__Exercise description__. Please copy each line of the listing below in which the word "agent" appears.

BEGIN Stored data

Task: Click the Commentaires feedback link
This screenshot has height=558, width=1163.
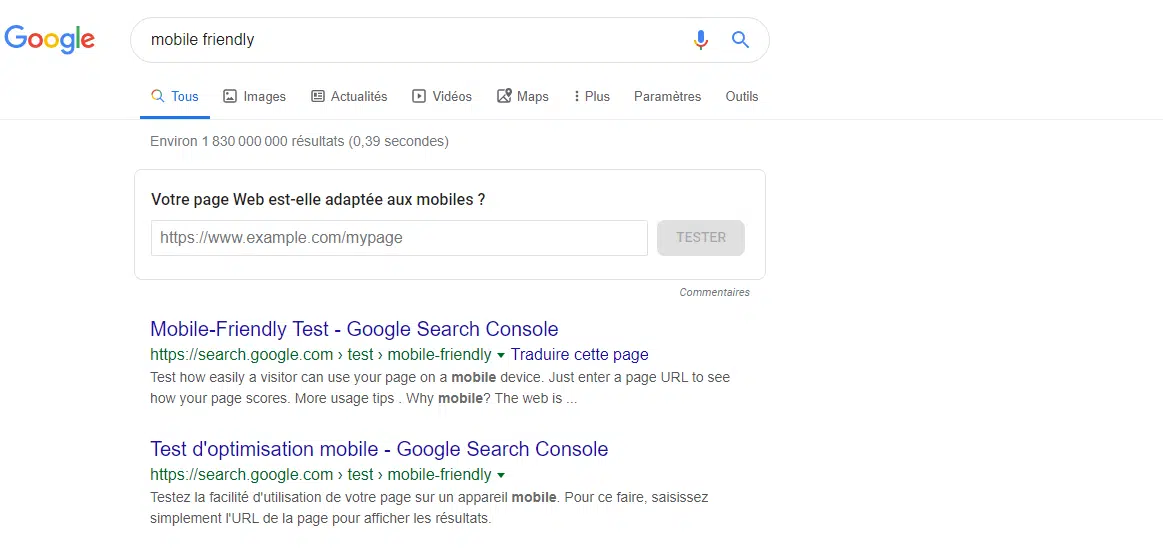Action: 714,293
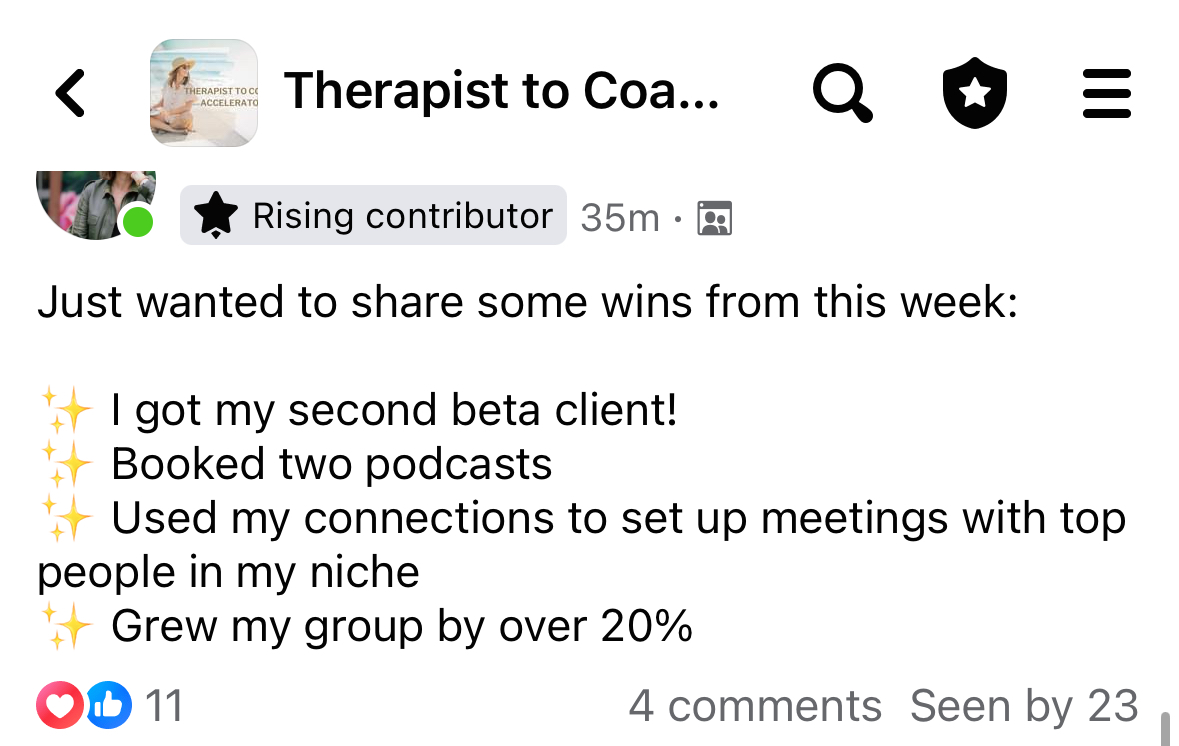This screenshot has height=746, width=1179.
Task: Open the hamburger menu
Action: click(1107, 93)
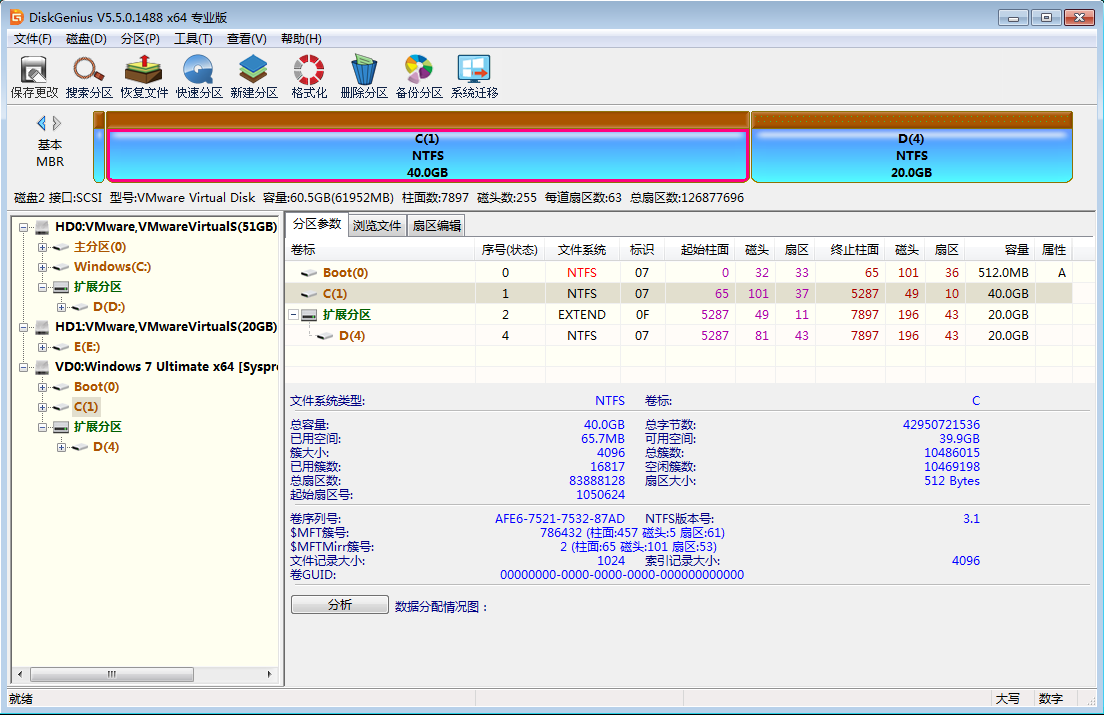Viewport: 1104px width, 715px height.
Task: Click the 分析 analyze button
Action: click(x=339, y=605)
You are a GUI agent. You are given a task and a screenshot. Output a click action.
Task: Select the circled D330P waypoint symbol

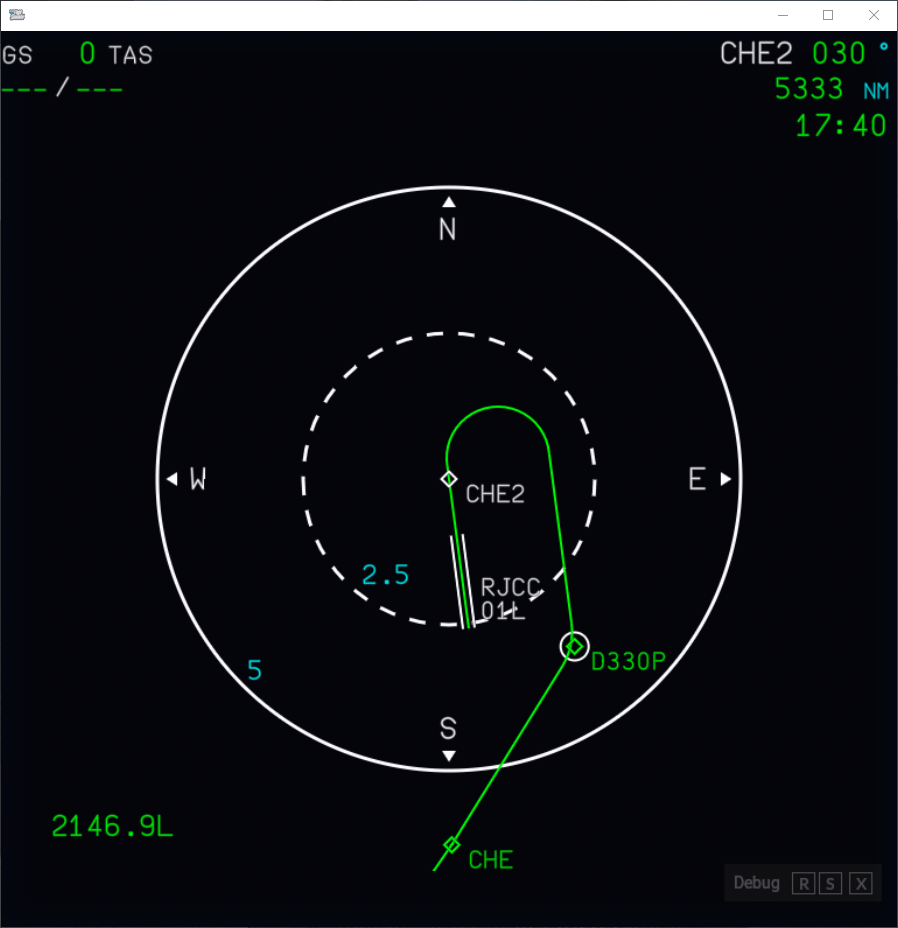pos(574,647)
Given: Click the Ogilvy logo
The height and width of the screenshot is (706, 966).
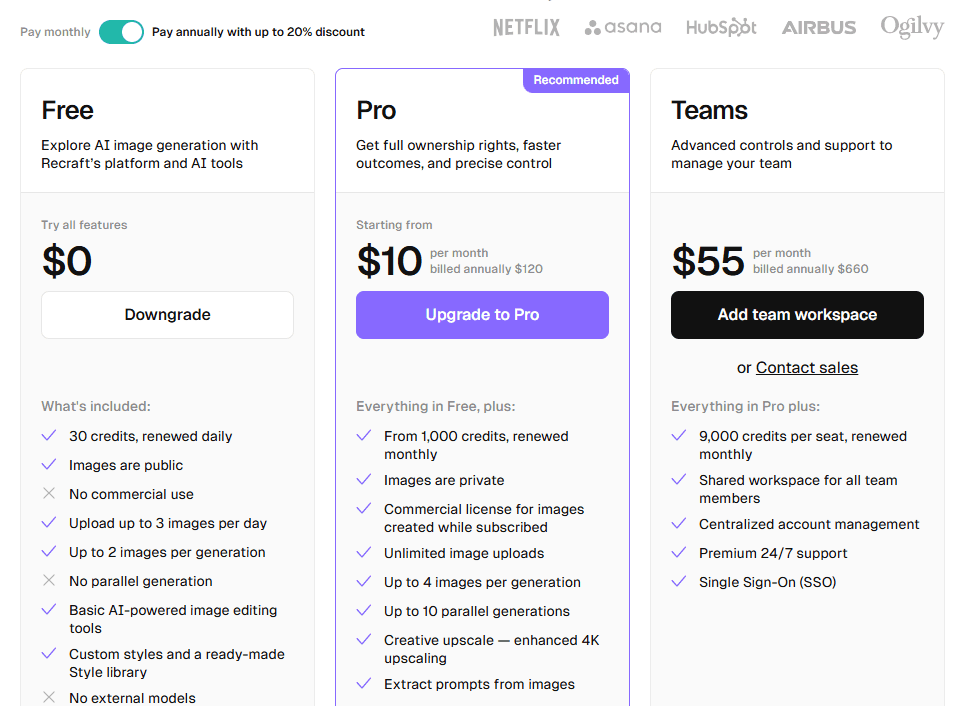Looking at the screenshot, I should click(911, 27).
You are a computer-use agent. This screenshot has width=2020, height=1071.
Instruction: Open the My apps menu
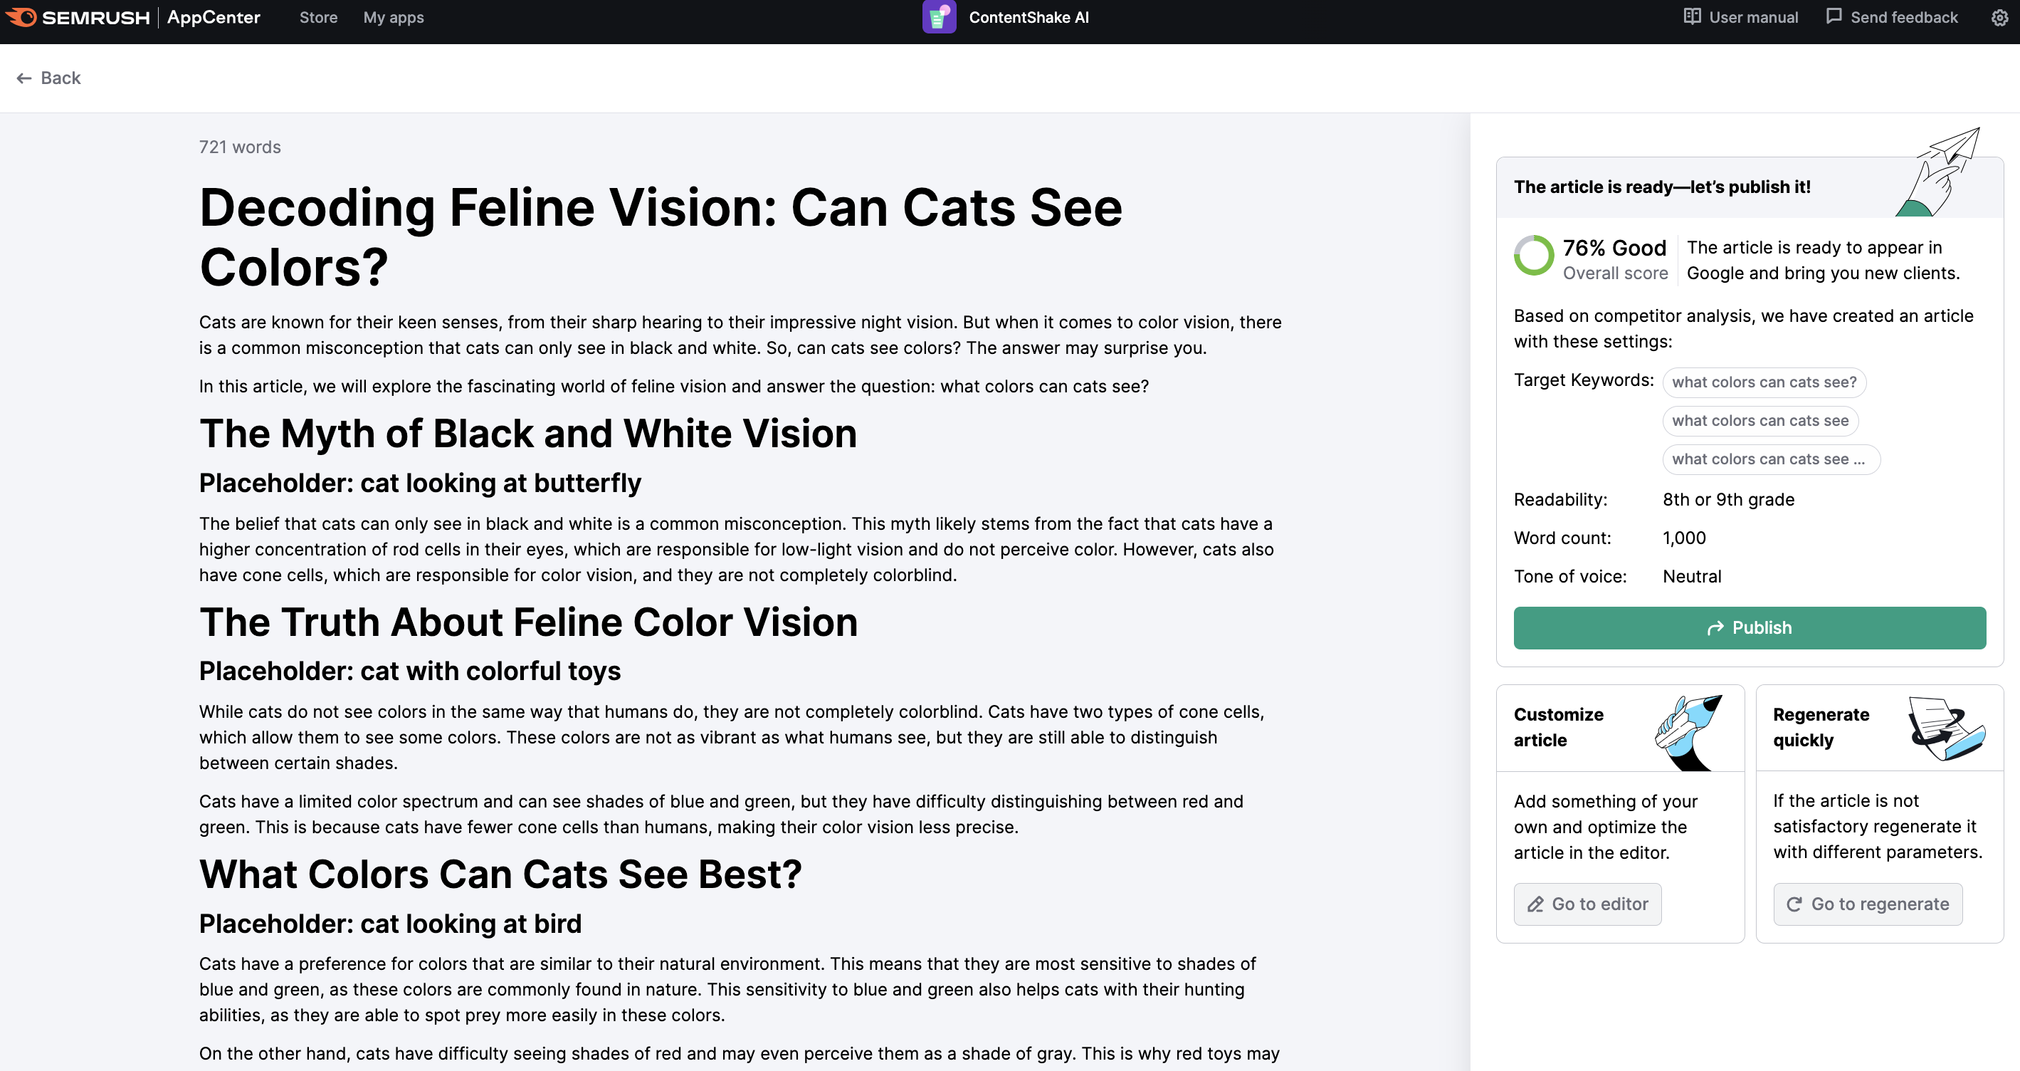(x=393, y=17)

END Stored data

__Task response__.
You are a GUI agent. You are given a task and a screenshot. Output a click action.
You are a computer-use agent. This screenshot has width=2020, height=1071.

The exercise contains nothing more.